**Task statement**: Nothing but the entries, copied exactly, should appear in the response.

—————

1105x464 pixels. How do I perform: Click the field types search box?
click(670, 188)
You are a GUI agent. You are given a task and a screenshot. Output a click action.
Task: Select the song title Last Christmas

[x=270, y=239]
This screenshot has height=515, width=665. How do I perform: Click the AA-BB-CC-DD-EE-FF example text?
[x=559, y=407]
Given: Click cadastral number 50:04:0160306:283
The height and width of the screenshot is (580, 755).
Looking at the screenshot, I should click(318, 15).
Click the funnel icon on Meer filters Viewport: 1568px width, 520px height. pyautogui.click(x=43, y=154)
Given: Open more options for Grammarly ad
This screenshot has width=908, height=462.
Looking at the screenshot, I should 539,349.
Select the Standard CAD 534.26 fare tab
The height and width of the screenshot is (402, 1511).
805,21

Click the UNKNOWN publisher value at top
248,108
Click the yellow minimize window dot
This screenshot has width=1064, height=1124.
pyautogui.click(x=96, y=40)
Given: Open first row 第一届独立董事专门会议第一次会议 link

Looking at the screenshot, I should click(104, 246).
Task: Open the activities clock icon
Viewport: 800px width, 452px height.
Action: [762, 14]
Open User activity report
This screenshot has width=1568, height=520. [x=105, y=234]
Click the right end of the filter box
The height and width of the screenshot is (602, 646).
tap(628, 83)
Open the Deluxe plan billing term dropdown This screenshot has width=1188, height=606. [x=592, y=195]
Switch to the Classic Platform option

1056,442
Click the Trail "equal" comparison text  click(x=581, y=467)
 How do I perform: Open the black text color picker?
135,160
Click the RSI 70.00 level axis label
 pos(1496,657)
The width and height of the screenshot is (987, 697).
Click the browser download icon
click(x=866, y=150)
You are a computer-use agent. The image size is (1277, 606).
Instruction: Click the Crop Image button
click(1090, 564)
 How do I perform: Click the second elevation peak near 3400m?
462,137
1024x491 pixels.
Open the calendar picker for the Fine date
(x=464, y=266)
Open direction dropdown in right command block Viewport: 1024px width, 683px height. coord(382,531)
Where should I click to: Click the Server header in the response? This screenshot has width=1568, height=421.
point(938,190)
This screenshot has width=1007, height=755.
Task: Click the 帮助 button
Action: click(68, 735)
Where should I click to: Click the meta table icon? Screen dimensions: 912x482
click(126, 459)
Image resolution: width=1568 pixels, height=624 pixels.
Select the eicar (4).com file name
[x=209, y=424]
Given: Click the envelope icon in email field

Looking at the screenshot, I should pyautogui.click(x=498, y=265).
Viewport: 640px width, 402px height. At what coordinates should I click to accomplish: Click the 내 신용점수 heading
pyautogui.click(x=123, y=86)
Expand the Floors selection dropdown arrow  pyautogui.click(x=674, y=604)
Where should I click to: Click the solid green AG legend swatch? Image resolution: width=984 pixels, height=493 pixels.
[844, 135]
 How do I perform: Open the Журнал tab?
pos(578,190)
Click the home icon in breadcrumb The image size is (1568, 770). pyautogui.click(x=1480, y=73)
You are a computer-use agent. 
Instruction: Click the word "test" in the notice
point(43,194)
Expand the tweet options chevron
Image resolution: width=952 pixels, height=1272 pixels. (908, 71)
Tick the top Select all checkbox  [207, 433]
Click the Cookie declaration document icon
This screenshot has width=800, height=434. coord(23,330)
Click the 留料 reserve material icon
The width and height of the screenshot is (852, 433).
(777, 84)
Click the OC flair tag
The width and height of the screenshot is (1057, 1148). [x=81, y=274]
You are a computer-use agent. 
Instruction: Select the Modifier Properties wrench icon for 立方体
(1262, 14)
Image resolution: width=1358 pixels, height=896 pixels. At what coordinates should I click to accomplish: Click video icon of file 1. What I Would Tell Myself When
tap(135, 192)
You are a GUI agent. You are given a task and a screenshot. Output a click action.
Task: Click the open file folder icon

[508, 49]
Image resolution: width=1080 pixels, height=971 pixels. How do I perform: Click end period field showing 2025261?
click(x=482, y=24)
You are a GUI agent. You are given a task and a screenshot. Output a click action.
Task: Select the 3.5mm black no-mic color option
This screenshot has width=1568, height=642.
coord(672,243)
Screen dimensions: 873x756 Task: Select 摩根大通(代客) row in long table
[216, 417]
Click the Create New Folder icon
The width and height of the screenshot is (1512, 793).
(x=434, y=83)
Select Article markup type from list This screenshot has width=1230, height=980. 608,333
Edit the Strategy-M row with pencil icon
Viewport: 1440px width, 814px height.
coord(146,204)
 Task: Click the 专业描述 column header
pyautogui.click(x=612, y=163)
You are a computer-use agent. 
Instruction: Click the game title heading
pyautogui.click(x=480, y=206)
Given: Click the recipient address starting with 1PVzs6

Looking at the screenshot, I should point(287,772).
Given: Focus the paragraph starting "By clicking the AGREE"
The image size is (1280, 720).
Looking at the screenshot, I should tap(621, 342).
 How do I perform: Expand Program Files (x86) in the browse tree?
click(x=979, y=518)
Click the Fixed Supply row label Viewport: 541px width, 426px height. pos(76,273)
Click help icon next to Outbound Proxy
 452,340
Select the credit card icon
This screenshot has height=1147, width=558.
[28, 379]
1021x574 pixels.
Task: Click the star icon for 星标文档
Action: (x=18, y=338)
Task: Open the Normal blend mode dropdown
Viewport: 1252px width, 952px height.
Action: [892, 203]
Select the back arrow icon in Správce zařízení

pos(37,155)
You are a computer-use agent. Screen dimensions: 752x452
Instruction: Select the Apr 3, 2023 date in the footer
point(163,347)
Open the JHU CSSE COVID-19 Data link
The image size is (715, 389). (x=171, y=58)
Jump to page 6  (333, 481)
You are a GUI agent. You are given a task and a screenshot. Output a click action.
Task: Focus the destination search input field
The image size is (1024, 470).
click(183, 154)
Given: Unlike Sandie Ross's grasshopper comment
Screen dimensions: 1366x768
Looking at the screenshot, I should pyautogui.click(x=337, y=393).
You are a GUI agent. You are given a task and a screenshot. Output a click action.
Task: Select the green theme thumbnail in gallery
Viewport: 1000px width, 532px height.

—————

**Result of this exercise**:
1105x464 pixels. How do I perform: Click the field types search box?
click(670, 188)
You are a GUI agent. You are given a task and a screenshot. Output a click action.
Task: Select the song title Last Christmas

[x=270, y=239]
This screenshot has height=515, width=665. How do I perform: Click the AA-BB-CC-DD-EE-FF example text?
[x=559, y=407]
Given: Click cadastral number 50:04:0160306:283
The height and width of the screenshot is (580, 755).
Looking at the screenshot, I should click(318, 15).
Click the funnel icon on Meer filters Viewport: 1568px width, 520px height. pyautogui.click(x=43, y=154)
Given: Open more options for Grammarly ad
This screenshot has width=908, height=462.
Looking at the screenshot, I should 539,349.
Select the Standard CAD 534.26 fare tab
The height and width of the screenshot is (402, 1511).
805,21

Click the UNKNOWN publisher value at top
248,108
Click the yellow minimize window dot
This screenshot has width=1064, height=1124.
pyautogui.click(x=96, y=40)
Given: Open first row 第一届独立董事专门会议第一次会议 link

Looking at the screenshot, I should click(104, 246).
Task: Open the activities clock icon
Viewport: 800px width, 452px height.
Action: [762, 14]
Open User activity report
This screenshot has width=1568, height=520. [x=105, y=234]
Click the right end of the filter box
The height and width of the screenshot is (602, 646).
tap(628, 83)
Open the Deluxe plan billing term dropdown This screenshot has width=1188, height=606. [x=592, y=195]
Switch to the Classic Platform option

1056,442
Click the Trail "equal" comparison text  click(x=581, y=467)
 How do I perform: Open the black text color picker?
135,160
Click the RSI 70.00 level axis label
 pos(1496,657)
The width and height of the screenshot is (987, 697).
Click the browser download icon
click(x=866, y=150)
You are a computer-use agent. The image size is (1277, 606).
Instruction: Click the Crop Image button
click(1090, 564)
 How do I perform: Click the second elevation peak near 3400m?
462,137
1024x491 pixels.
Open the calendar picker for the Fine date
(x=464, y=266)
Open direction dropdown in right command block Viewport: 1024px width, 683px height. coord(382,531)
Where should I click to: Click the Server header in the response? This screenshot has width=1568, height=421.
point(938,190)
This screenshot has width=1007, height=755.
Task: Click the 帮助 button
Action: click(68, 735)
Where should I click to: Click the meta table icon? Screen dimensions: 912x482
click(126, 459)
Image resolution: width=1568 pixels, height=624 pixels.
Select the eicar (4).com file name
[x=209, y=424]
Given: Click the envelope icon in email field

Looking at the screenshot, I should pyautogui.click(x=498, y=265).
Viewport: 640px width, 402px height. At what coordinates should I click to accomplish: Click the 내 신용점수 heading
pyautogui.click(x=123, y=86)
Expand the Floors selection dropdown arrow  pyautogui.click(x=674, y=604)
Where should I click to: Click the solid green AG legend swatch? Image resolution: width=984 pixels, height=493 pixels.
[844, 135]
 How do I perform: Open the Журнал tab?
pos(578,190)
Click the home icon in breadcrumb The image size is (1568, 770). pyautogui.click(x=1480, y=73)
You are a computer-use agent. 
Instruction: Click the word "test" in the notice
point(43,194)
Expand the tweet options chevron
Image resolution: width=952 pixels, height=1272 pixels. (908, 71)
Tick the top Select all checkbox  [207, 433]
Click the Cookie declaration document icon
This screenshot has width=800, height=434. coord(23,330)
Click the 留料 reserve material icon
The width and height of the screenshot is (852, 433).
(777, 84)
Click the OC flair tag
The width and height of the screenshot is (1057, 1148). [x=81, y=274]
You are a computer-use agent. 
Instruction: Select the Modifier Properties wrench icon for 立方体
(1262, 14)
Image resolution: width=1358 pixels, height=896 pixels. At what coordinates should I click to accomplish: Click video icon of file 1. What I Would Tell Myself When
tap(135, 192)
You are a GUI agent. You are given a task and a screenshot. Output a click action.
Task: Click the open file folder icon

[508, 49]
Image resolution: width=1080 pixels, height=971 pixels. How do I perform: Click end period field showing 2025261?
click(x=482, y=24)
You are a GUI agent. You are given a task and a screenshot. Output a click action.
Task: Select the 3.5mm black no-mic color option
This screenshot has width=1568, height=642.
coord(672,243)
Screen dimensions: 873x756 Task: Select 摩根大通(代客) row in long table
[216, 417]
Click the Create New Folder icon
The width and height of the screenshot is (1512, 793).
(x=434, y=83)
Select Article markup type from list This screenshot has width=1230, height=980. 608,333
Edit the Strategy-M row with pencil icon
Viewport: 1440px width, 814px height.
coord(146,204)
 Task: Click the 专业描述 column header
pyautogui.click(x=612, y=163)
You are a computer-use agent. 
Instruction: Click the game title heading
pyautogui.click(x=480, y=206)
Given: Click the recipient address starting with 1PVzs6

Looking at the screenshot, I should point(287,772).
Given: Focus the paragraph starting "By clicking the AGREE"
The image size is (1280, 720).
Looking at the screenshot, I should tap(621, 342).
 How do I perform: Expand Program Files (x86) in the browse tree?
click(x=979, y=518)
Click the Fixed Supply row label Viewport: 541px width, 426px height. pos(76,273)
Click help icon next to Outbound Proxy
 452,340
Select the credit card icon
This screenshot has height=1147, width=558.
[28, 379]
1021x574 pixels.
Task: Click the star icon for 星标文档
Action: (x=18, y=338)
Task: Open the Normal blend mode dropdown
Viewport: 1252px width, 952px height.
Action: [892, 203]
Select the back arrow icon in Správce zařízení

pos(37,155)
You are a computer-use agent. Screen dimensions: 752x452
Instruction: Select the Apr 3, 2023 date in the footer
point(163,347)
Open the JHU CSSE COVID-19 Data link
The image size is (715, 389). (x=171, y=58)
Jump to page 6  (333, 481)
You are a GUI agent. You are given a task and a screenshot. Output a click action.
Task: Focus the destination search input field
The image size is (1024, 470).
click(183, 154)
Given: Unlike Sandie Ross's grasshopper comment
Screen dimensions: 1366x768
Looking at the screenshot, I should pyautogui.click(x=337, y=393).
You are a GUI agent. You are given a task and a screenshot. Output a click action.
Task: Select the green theme thumbnail in gallery
Viewport: 1000px width, 532px height.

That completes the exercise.